→ Data listing:
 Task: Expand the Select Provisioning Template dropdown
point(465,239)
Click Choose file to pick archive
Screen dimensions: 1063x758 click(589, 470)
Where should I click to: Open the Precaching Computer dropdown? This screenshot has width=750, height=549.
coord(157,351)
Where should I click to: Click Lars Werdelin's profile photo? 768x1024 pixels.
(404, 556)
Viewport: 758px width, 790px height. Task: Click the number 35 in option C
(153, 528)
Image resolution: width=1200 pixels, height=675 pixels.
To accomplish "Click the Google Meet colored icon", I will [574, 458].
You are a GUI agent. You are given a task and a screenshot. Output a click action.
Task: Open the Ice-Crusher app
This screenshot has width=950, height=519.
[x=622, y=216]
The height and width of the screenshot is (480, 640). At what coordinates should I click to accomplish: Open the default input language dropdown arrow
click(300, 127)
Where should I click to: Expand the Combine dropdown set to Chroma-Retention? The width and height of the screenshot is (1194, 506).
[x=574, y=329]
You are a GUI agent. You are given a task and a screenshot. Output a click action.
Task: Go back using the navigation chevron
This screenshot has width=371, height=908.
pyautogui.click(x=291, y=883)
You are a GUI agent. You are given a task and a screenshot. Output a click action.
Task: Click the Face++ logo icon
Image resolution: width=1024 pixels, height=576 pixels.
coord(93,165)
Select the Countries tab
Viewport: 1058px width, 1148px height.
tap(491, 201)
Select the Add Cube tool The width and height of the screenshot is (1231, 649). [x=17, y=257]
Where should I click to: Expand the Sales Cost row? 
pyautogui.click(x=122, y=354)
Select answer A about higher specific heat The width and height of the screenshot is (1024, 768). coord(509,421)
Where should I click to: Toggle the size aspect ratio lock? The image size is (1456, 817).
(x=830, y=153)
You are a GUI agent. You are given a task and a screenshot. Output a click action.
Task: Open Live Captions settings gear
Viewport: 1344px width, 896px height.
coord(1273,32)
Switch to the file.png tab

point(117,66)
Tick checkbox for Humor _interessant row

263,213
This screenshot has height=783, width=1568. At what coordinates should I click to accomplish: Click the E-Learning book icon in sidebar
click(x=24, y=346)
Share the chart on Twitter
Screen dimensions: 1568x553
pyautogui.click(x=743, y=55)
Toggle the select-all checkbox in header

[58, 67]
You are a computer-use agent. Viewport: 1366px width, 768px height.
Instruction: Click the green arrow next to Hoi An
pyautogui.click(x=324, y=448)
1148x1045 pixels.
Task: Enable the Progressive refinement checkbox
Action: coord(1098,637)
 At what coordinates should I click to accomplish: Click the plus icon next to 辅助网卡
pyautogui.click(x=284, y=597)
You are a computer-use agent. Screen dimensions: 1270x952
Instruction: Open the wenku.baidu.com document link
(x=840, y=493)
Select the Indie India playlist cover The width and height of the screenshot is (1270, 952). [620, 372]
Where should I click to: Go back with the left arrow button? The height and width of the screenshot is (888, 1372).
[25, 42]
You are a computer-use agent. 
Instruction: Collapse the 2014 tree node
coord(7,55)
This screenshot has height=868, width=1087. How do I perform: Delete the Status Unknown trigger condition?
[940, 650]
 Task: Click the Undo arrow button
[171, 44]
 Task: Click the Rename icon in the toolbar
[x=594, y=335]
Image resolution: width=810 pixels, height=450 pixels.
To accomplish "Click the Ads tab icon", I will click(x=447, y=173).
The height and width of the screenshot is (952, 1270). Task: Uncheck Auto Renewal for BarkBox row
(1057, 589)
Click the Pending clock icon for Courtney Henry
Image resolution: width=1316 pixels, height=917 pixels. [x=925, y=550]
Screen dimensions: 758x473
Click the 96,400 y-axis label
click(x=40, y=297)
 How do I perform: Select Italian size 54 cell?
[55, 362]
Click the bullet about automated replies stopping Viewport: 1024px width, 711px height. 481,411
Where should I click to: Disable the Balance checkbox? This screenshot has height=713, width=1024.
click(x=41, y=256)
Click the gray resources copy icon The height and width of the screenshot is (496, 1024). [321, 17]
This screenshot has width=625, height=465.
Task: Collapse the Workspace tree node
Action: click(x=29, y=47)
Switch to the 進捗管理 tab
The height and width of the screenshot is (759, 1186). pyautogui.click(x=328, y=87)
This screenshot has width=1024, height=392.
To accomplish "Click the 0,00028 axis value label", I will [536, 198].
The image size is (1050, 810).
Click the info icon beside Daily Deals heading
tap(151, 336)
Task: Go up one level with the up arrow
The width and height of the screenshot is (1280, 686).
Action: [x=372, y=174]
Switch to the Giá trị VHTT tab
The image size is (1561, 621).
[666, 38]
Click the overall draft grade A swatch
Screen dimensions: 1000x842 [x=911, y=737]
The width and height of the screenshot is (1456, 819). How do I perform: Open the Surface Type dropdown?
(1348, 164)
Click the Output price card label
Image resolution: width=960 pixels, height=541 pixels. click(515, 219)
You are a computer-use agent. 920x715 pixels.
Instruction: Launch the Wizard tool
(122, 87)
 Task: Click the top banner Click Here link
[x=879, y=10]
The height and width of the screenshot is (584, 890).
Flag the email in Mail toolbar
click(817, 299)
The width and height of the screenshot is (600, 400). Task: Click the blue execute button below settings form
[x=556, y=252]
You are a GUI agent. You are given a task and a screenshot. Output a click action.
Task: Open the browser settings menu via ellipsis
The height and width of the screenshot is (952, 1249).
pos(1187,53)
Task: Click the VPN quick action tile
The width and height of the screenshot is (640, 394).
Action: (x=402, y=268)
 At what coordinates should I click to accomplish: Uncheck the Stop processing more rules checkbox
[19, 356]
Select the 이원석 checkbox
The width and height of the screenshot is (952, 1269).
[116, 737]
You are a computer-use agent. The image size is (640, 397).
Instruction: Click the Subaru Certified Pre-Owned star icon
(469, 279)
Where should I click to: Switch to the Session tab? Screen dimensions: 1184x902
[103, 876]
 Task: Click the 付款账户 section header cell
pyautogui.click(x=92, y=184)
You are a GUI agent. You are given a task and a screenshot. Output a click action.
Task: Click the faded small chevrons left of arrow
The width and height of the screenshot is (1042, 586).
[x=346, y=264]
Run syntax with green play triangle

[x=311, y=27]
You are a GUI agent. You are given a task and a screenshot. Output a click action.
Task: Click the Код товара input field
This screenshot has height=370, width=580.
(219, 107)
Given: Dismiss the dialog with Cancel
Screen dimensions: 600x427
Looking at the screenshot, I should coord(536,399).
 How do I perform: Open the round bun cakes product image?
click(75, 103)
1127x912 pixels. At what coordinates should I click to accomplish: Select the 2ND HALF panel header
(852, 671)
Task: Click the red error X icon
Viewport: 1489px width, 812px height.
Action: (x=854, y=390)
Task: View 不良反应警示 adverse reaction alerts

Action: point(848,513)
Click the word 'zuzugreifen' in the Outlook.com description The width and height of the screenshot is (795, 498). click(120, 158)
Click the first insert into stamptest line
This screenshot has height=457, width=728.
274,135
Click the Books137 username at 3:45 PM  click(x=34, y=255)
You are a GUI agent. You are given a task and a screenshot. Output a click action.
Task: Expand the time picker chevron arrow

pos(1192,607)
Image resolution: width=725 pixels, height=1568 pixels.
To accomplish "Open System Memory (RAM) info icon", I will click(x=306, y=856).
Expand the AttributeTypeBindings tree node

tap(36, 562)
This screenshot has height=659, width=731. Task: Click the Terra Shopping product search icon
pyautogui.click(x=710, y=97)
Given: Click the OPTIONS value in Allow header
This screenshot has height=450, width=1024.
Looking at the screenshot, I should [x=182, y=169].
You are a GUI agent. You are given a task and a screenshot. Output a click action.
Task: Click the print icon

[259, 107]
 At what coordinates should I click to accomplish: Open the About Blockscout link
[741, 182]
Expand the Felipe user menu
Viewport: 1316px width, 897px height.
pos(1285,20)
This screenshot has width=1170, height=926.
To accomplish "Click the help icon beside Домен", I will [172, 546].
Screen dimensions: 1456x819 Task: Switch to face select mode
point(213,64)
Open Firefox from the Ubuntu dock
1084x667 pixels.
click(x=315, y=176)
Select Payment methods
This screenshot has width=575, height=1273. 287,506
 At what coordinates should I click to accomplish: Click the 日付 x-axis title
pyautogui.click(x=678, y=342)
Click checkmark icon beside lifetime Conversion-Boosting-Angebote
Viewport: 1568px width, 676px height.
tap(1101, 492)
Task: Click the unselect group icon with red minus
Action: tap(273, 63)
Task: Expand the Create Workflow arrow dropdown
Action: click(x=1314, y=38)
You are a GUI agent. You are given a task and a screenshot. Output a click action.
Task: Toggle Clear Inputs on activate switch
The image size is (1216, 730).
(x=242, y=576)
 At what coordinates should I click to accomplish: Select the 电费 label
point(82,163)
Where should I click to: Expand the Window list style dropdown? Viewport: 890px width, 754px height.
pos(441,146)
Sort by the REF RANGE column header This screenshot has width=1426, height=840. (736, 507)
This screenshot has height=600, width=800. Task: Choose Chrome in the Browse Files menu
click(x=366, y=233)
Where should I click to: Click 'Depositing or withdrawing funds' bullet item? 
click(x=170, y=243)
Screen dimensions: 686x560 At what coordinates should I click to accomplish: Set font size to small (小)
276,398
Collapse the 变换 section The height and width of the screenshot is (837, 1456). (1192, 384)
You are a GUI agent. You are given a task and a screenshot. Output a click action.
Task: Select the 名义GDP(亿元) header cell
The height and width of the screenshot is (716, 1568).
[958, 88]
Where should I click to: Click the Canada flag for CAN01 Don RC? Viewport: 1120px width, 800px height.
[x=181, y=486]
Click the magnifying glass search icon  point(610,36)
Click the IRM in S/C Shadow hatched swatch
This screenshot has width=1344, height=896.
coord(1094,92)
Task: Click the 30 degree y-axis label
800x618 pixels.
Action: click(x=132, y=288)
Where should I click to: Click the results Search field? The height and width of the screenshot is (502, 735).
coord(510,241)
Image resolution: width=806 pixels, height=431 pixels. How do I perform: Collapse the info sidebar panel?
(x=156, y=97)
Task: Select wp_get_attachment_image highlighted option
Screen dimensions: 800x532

→ Problem requirements: Begin at the line of the material containing "Where should I click to: Expand the Sales" and stop after the line containing "(x=830, y=153)". Rewrite only those lines, swapping "aspect ratio lock" for "proportion lock" and changing nothing else.

→ Answer to the task:
Where should I click to: Expand the Sales Cost row? 
pyautogui.click(x=122, y=354)
Select answer A about higher specific heat The width and height of the screenshot is (1024, 768). coord(509,421)
Where should I click to: Toggle the size proportion lock? The image size is (1456, 817).
(x=830, y=153)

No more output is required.